O Detetive Transcendental
A Srta. H., uma bela loura alta, toda vestida de preto, procurou-me no meu escritório, no centro de Manhattan. Ela queria contratar os meus serviços para seguir o noivo, o Sr. J., visto que estava para se casar mas não estava bem certa sobre o que ele fazia para viver. Devidamente acomodada à frente da minha mesa, acendi-lhe um cigarro que ela extraíra da bolsa, e indaguei:
- No que ele lhe disse que trabalhava?
- Que era investidor na Bolsa de Valores - redarguiu languidamente, após soltar uma baforada.
- Parece-me algo perfeitamente normal - ponderei. - Muita gente vive de rendas...
- Pessoas que vivem de renda não saem de casa todos os dias de manhã e só voltam à noite - replicou ela muito séria, cigarro ente os dedos.
Apoiei as mãos espalmadas sobre a mesa.
- Ele faz isso no próprio automóvel? - Inquiri.
- Naturalmente. Tem um Buick Super coupé, verde.
O caso parecia simples de resolver. Disse-lhe quais eram minhas taxas, e ela aceitou; negócio fechado.
* * *
No dia seguinte, lá estava eu no trânsito matinal de Manhattan, seguindo o Buick de J.. Ele entrou no Túnel Holland em direção à Nova Jérsei, o que por si só, já era bastante suspeito, visto que a Bolsa fica em Wall Street, na Baixa Manhattan. O que aconteceu em seguida, foi ainda mais estranho: o Buick ultrapassou um caminhão de entregas, que o tirou momentaneamente da minha visão. Quando executei a mesma manobra, o veículo de J. simplesmente havia desaparecido. Não era o caso de ter acelerado, pois o trânsito estava lento à frente. Sem outra alternativa, continuei na mesma trajetória, e ao chegar em Jérsei, peguei o caminho de volta.

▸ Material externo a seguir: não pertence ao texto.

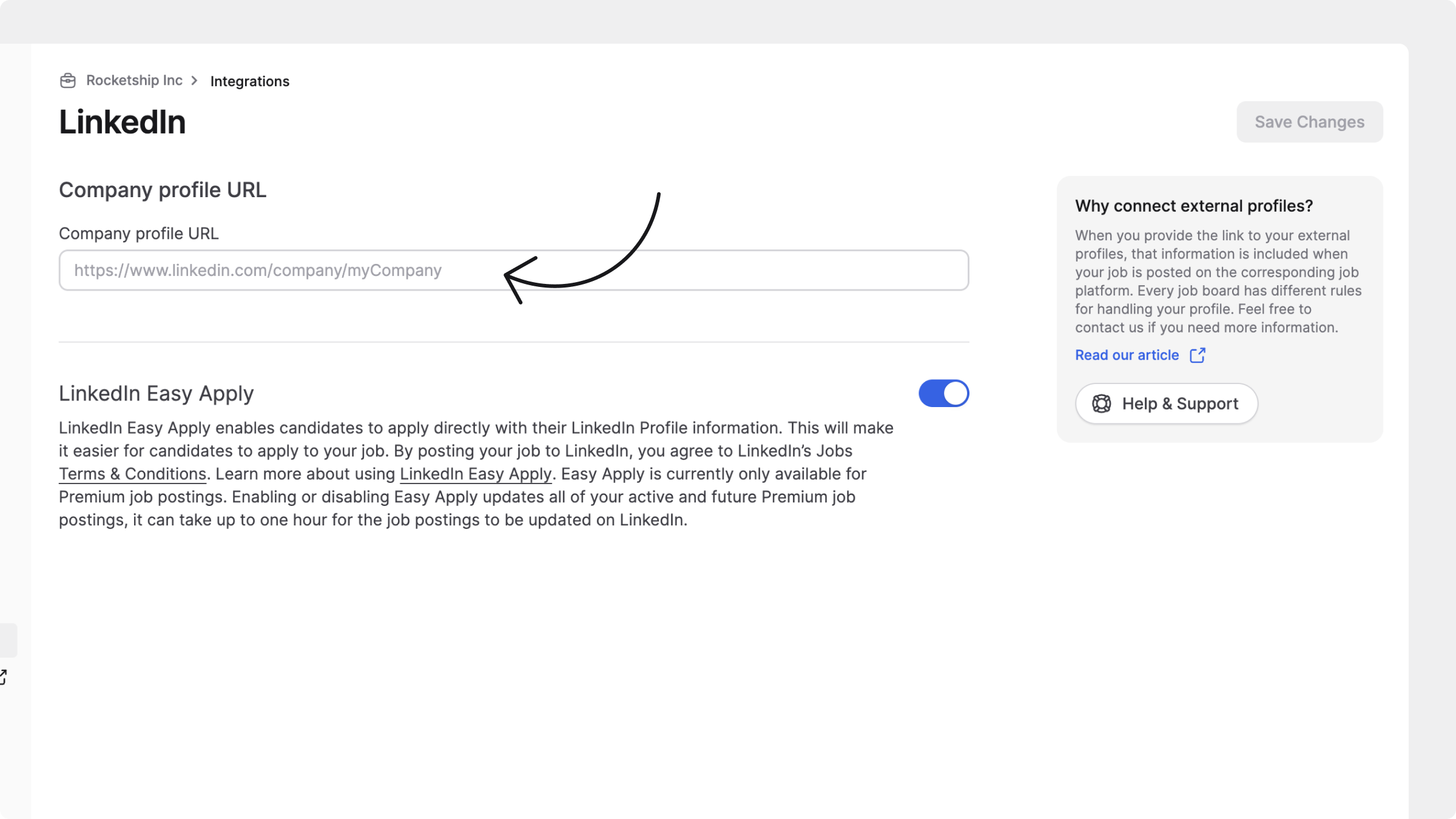Click the Help & Support button label
The image size is (1456, 819).
point(1179,404)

O fenômeno repetiu-se nas duas manhãs seguintes. Sempre ao entrar no túnel, o Buick ultrapassava algum caminhão - e desaparecia no ar, como que por encanto. Na quinta-feira cedo, resolvi mudar de estratégia: em vez de ficar passivamente atrás de J., ultrapassei-o pouco antes da entrada do túnel e acompanhei-o pelo retrovisor. Qualquer que fosse o truque que utilizava, teria que fazê-lo perante meus olhos - ou assim eu esperava. O que aconteceu, todavia, é que ele desacelerou e pôs-se atrás de um caminhão baú. Ao sairmos em Jérsei, puxei para o acostamento e esperei o caminhão passar. Pois bem: atrás dele não havia qualquer Buick verde.
Manhã de sexta-feira. Eu teria que entregar um relatório à minha cliente e estava exasperado. Ao volante de um Pontiac Torpedo alugado, aproximei-me gradativamente do Buick de J., e quando entramos no túnel Holland, eu estava praticamente colado em seu para-choque traseiro; que se danassem as precauções, precisava saber onde ele estava indo, e nada mais importava.

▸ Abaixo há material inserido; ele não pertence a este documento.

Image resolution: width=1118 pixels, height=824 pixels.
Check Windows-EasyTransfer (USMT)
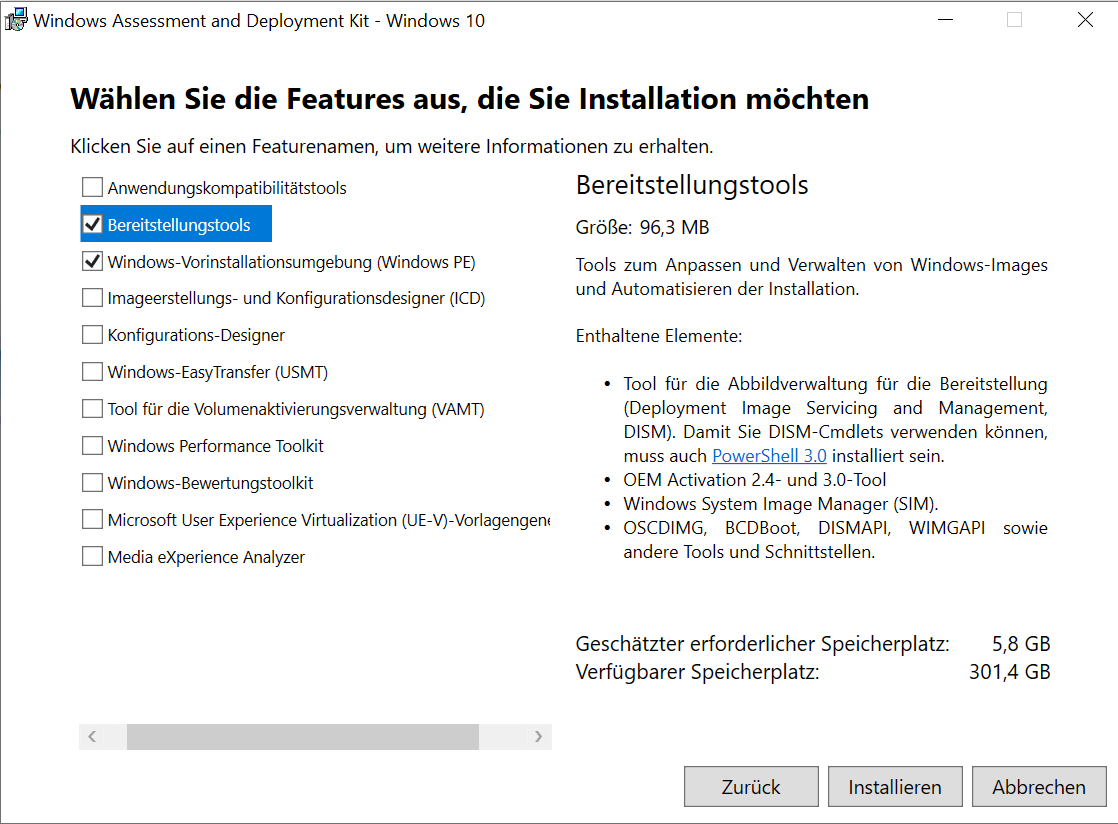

O Buick não me escapou. Quando ele embicou em direção a um caminhão baú, pronto para fazer o seu truque de mágica, acelerei e emulei precisamente a manobra. J. percebeu que estava sendo seguido, mas já era tarde; ao ultrapassarmos o caminhão, no meio do túnel, dei um leve toque em seu para-choque. E foi então que tudo ficou preto ao meu redor.